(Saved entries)
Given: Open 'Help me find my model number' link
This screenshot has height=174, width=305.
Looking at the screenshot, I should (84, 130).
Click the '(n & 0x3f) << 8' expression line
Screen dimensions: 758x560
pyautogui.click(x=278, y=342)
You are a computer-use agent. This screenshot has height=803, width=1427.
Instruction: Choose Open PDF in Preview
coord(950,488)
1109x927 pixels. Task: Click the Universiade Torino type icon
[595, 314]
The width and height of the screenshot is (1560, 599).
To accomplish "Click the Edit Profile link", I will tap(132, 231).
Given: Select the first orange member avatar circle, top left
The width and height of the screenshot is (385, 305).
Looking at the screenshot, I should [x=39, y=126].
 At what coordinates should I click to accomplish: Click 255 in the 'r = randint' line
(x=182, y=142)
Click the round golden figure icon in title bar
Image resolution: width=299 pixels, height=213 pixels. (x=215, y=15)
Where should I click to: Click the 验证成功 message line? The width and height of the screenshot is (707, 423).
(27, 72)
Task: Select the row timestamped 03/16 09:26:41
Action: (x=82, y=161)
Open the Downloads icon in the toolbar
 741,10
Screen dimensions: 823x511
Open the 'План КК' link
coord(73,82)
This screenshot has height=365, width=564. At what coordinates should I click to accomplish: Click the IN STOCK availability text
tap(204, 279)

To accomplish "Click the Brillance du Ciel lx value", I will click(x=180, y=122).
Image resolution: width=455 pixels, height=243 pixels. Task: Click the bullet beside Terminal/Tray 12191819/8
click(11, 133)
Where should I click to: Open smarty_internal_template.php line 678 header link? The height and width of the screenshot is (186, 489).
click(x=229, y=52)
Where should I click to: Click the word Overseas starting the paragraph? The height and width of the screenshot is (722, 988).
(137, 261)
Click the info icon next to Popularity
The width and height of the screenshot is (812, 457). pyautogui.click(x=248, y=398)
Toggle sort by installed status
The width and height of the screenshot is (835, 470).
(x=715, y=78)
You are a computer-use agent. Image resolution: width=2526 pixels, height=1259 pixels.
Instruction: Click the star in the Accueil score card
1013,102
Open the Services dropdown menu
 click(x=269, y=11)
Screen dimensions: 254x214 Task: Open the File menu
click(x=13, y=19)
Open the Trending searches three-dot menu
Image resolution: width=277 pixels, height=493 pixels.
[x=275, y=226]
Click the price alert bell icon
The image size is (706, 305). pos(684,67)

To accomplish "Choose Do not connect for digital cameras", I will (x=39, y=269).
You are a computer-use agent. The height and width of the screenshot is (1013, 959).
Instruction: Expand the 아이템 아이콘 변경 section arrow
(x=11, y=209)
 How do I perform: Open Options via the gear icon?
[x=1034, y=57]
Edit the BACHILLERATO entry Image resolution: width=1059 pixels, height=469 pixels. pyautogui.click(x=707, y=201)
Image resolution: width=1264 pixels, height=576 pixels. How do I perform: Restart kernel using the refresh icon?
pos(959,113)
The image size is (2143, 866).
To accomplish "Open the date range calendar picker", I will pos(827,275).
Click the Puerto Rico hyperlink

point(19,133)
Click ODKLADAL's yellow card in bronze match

* [Your instructions]: Make a verbatim copy of each record.

* [Answer to this task]:
Given: Open 'Help me find my model number' link
This screenshot has height=174, width=305.
Looking at the screenshot, I should (84, 130).
Click the '(n & 0x3f) << 8' expression line
Screen dimensions: 758x560
pyautogui.click(x=278, y=342)
You are a computer-use agent. This screenshot has height=803, width=1427.
Instruction: Choose Open PDF in Preview
coord(950,488)
1109x927 pixels. Task: Click the Universiade Torino type icon
[595, 314]
The width and height of the screenshot is (1560, 599).
To accomplish "Click the Edit Profile link", I will tap(132, 231).
Given: Select the first orange member avatar circle, top left
The width and height of the screenshot is (385, 305).
Looking at the screenshot, I should [x=39, y=126].
 At what coordinates should I click to accomplish: Click 255 in the 'r = randint' line
(x=182, y=142)
Click the round golden figure icon in title bar
Image resolution: width=299 pixels, height=213 pixels. (x=215, y=15)
Where should I click to: Click the 验证成功 message line? The width and height of the screenshot is (707, 423).
(27, 72)
Task: Select the row timestamped 03/16 09:26:41
Action: (x=82, y=161)
Open the Downloads icon in the toolbar
 741,10
Screen dimensions: 823x511
Open the 'План КК' link
coord(73,82)
This screenshot has height=365, width=564. At what coordinates should I click to accomplish: Click the IN STOCK availability text
tap(204, 279)

To accomplish "Click the Brillance du Ciel lx value", I will click(x=180, y=122).
Image resolution: width=455 pixels, height=243 pixels. Task: Click the bullet beside Terminal/Tray 12191819/8
click(11, 133)
Where should I click to: Open smarty_internal_template.php line 678 header link? The height and width of the screenshot is (186, 489).
click(x=229, y=52)
Where should I click to: Click the word Overseas starting the paragraph? The height and width of the screenshot is (722, 988).
(137, 261)
Click the info icon next to Popularity
The width and height of the screenshot is (812, 457). pyautogui.click(x=248, y=398)
Toggle sort by installed status
The width and height of the screenshot is (835, 470).
(x=715, y=78)
You are a computer-use agent. Image resolution: width=2526 pixels, height=1259 pixels.
Instruction: Click the star in the Accueil score card
1013,102
Open the Services dropdown menu
 click(x=269, y=11)
Screen dimensions: 254x214 Task: Open the File menu
click(x=13, y=19)
Open the Trending searches three-dot menu
Image resolution: width=277 pixels, height=493 pixels.
[x=275, y=226]
Click the price alert bell icon
The image size is (706, 305). pos(684,67)

To accomplish "Choose Do not connect for digital cameras", I will (x=39, y=269).
You are a computer-use agent. The height and width of the screenshot is (1013, 959).
Instruction: Expand the 아이템 아이콘 변경 section arrow
(x=11, y=209)
 How do I perform: Open Options via the gear icon?
[x=1034, y=57]
Edit the BACHILLERATO entry Image resolution: width=1059 pixels, height=469 pixels. pyautogui.click(x=707, y=201)
Image resolution: width=1264 pixels, height=576 pixels. How do I perform: Restart kernel using the refresh icon?
pos(959,113)
The image size is (2143, 866).
To accomplish "Open the date range calendar picker", I will pos(827,275).
Click the Puerto Rico hyperlink

point(19,133)
Click ODKLADAL's yellow card in bronze match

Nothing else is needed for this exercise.